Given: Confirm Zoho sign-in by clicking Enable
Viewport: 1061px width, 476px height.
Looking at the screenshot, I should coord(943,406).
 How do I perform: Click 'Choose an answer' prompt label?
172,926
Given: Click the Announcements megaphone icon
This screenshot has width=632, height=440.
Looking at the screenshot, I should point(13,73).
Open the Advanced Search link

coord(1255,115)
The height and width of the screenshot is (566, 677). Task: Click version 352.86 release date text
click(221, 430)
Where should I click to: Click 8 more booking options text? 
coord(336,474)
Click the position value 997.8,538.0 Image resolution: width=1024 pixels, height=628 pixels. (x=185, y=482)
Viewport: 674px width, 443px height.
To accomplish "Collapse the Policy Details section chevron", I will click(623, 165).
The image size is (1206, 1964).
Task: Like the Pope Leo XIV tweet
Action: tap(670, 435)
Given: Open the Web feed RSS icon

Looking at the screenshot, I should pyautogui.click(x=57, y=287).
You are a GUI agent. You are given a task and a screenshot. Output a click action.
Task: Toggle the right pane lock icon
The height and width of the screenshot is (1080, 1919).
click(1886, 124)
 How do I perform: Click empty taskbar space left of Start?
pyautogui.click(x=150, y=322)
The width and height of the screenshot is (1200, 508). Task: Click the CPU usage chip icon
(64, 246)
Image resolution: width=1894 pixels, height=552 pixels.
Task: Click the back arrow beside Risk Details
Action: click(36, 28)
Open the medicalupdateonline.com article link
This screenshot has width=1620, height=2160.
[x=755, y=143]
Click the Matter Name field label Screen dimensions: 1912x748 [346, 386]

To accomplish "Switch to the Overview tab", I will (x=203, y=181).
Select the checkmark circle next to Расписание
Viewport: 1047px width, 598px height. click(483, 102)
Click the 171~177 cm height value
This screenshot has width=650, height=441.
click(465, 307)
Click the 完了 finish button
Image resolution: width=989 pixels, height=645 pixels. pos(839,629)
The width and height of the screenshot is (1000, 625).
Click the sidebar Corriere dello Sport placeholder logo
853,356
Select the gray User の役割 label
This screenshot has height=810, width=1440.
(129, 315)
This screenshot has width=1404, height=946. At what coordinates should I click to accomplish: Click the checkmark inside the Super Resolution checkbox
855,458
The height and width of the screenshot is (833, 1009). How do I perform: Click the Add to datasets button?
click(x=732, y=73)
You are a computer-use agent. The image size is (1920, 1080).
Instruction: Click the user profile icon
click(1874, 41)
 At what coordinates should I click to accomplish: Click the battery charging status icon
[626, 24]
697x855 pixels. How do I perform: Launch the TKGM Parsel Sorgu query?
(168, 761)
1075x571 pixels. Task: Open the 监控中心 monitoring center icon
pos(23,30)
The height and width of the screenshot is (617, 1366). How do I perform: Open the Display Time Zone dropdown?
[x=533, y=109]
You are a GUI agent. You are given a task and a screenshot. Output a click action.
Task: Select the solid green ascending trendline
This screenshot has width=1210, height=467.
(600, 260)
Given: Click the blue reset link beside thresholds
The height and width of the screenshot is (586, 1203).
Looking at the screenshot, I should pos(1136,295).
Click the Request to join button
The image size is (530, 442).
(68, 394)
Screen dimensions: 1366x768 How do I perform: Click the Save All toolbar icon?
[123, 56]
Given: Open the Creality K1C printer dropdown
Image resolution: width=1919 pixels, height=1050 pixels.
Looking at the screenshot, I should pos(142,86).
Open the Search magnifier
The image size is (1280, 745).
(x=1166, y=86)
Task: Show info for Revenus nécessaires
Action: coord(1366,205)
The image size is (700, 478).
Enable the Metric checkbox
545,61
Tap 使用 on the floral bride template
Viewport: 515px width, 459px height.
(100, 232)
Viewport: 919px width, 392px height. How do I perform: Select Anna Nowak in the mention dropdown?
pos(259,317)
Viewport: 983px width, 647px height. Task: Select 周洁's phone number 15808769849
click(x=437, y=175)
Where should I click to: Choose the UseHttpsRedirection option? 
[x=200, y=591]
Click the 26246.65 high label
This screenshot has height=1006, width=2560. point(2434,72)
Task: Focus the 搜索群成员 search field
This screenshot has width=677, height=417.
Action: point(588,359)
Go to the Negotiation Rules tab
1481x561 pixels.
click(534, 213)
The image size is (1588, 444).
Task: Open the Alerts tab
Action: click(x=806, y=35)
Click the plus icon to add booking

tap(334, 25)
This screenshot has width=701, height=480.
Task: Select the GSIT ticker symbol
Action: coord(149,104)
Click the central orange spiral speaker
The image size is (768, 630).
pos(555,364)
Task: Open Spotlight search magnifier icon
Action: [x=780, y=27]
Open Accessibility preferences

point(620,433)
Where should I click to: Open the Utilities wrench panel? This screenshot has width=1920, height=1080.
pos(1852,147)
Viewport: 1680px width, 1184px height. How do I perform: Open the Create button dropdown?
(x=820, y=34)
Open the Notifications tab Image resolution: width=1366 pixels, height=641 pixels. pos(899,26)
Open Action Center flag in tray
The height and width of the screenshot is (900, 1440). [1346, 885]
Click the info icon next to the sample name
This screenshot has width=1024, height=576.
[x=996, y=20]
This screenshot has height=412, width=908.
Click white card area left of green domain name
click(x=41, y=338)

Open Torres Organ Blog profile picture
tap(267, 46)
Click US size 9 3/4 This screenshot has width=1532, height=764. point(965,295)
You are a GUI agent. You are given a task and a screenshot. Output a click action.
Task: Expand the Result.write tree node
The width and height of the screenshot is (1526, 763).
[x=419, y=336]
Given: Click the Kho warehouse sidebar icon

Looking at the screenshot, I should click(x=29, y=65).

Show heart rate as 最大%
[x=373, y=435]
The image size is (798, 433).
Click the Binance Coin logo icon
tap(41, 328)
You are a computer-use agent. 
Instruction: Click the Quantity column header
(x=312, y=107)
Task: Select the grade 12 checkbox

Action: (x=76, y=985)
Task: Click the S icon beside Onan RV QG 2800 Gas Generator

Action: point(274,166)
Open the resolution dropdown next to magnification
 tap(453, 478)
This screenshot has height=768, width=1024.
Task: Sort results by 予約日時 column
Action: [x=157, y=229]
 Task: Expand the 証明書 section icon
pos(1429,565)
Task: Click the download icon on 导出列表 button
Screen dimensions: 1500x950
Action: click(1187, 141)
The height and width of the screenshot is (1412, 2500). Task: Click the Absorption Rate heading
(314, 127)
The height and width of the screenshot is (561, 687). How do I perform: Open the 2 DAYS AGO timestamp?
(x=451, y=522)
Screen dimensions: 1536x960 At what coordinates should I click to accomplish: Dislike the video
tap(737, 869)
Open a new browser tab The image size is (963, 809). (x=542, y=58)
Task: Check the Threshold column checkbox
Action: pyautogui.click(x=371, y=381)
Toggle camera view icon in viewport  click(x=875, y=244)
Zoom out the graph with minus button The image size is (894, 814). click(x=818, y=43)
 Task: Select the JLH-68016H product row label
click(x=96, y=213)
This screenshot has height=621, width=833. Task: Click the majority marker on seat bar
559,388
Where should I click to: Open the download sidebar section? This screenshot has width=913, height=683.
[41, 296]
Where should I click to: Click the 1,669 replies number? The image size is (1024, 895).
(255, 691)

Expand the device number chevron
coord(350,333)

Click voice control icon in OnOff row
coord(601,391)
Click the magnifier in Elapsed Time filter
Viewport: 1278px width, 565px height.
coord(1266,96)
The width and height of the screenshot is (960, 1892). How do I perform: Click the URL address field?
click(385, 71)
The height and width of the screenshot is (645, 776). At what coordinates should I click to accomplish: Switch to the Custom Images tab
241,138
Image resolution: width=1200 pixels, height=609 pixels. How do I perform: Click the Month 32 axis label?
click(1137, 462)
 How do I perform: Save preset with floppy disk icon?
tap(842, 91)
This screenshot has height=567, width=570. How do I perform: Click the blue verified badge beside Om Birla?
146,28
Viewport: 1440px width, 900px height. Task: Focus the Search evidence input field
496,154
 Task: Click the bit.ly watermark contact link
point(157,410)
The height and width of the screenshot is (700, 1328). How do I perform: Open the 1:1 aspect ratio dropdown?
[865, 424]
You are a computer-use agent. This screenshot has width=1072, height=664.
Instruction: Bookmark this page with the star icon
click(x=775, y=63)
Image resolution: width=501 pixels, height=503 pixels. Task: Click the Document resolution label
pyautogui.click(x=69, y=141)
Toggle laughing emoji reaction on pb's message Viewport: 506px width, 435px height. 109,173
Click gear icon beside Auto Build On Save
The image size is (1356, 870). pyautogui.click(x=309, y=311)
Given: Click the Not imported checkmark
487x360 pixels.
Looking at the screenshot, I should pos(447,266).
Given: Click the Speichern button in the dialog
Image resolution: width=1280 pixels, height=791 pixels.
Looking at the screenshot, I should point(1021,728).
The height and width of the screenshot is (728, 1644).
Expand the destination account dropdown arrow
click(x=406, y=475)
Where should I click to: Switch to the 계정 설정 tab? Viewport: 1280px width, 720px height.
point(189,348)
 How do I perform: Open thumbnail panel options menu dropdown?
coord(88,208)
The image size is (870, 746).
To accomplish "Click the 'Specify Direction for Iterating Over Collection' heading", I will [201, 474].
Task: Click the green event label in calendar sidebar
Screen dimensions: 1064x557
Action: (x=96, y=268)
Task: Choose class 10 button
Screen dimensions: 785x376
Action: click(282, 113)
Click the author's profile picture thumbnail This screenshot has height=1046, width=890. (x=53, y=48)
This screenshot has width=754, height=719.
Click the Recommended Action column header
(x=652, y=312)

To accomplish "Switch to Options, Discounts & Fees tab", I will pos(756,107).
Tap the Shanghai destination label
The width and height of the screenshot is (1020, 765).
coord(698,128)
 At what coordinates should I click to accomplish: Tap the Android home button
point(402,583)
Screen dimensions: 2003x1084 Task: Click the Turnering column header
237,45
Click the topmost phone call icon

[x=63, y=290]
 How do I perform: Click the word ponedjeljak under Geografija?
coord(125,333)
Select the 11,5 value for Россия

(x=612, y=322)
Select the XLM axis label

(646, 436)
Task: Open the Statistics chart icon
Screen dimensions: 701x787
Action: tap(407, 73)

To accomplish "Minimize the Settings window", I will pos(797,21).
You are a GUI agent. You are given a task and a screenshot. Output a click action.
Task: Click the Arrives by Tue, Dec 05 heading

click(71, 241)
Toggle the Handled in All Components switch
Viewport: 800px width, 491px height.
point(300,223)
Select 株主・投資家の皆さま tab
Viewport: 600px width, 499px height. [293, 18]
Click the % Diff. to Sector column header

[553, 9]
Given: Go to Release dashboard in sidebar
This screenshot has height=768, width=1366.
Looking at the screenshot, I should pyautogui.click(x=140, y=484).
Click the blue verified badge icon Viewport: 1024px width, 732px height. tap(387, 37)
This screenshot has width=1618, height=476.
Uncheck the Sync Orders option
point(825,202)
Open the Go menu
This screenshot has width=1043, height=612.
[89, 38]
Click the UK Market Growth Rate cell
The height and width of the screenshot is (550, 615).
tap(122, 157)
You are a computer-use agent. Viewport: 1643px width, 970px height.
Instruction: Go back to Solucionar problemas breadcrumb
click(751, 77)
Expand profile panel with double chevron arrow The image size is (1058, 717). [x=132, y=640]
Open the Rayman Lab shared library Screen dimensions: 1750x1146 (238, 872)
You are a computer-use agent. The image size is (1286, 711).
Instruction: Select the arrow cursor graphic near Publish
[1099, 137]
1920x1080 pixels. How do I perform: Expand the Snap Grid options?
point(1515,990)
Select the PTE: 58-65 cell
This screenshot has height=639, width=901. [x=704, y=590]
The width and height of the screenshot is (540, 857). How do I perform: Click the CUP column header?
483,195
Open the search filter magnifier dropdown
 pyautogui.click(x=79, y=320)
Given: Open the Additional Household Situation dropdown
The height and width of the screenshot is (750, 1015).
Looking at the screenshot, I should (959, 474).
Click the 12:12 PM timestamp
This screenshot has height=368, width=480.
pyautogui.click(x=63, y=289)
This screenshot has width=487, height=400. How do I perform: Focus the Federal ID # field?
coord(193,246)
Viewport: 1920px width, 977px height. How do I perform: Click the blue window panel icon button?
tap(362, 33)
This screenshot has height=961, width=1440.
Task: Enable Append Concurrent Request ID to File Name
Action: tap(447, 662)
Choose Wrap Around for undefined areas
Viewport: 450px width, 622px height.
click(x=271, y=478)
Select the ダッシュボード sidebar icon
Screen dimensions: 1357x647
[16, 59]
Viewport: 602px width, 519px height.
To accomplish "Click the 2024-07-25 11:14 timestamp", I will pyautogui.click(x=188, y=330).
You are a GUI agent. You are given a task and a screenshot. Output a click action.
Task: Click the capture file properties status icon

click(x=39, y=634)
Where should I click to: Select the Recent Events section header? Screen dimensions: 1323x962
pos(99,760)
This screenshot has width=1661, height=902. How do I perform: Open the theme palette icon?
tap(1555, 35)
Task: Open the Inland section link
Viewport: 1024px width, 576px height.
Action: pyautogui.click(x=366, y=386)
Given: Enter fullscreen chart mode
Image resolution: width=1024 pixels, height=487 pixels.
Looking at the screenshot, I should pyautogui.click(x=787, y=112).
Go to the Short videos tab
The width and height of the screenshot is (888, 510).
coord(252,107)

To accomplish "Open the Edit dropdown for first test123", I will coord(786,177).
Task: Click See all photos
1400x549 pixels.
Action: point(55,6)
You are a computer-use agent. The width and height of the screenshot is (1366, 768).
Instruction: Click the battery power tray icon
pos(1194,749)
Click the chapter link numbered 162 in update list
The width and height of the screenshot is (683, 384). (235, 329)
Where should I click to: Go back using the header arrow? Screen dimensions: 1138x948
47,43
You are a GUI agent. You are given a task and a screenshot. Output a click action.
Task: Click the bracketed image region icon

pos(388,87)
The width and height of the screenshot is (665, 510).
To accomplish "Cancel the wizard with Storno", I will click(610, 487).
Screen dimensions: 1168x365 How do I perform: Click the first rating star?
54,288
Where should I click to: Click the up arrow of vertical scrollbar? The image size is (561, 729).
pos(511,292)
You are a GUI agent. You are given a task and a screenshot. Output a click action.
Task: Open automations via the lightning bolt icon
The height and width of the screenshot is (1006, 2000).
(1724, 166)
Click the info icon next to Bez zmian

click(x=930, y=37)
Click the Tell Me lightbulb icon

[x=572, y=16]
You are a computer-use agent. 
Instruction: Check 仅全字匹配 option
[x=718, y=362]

» **Your goal**:
Using the records above, report each line that contains the word "chart" by copying it.

» **Task result**:
Task: Open the Statistics chart icon
Given: Enter fullscreen chart mode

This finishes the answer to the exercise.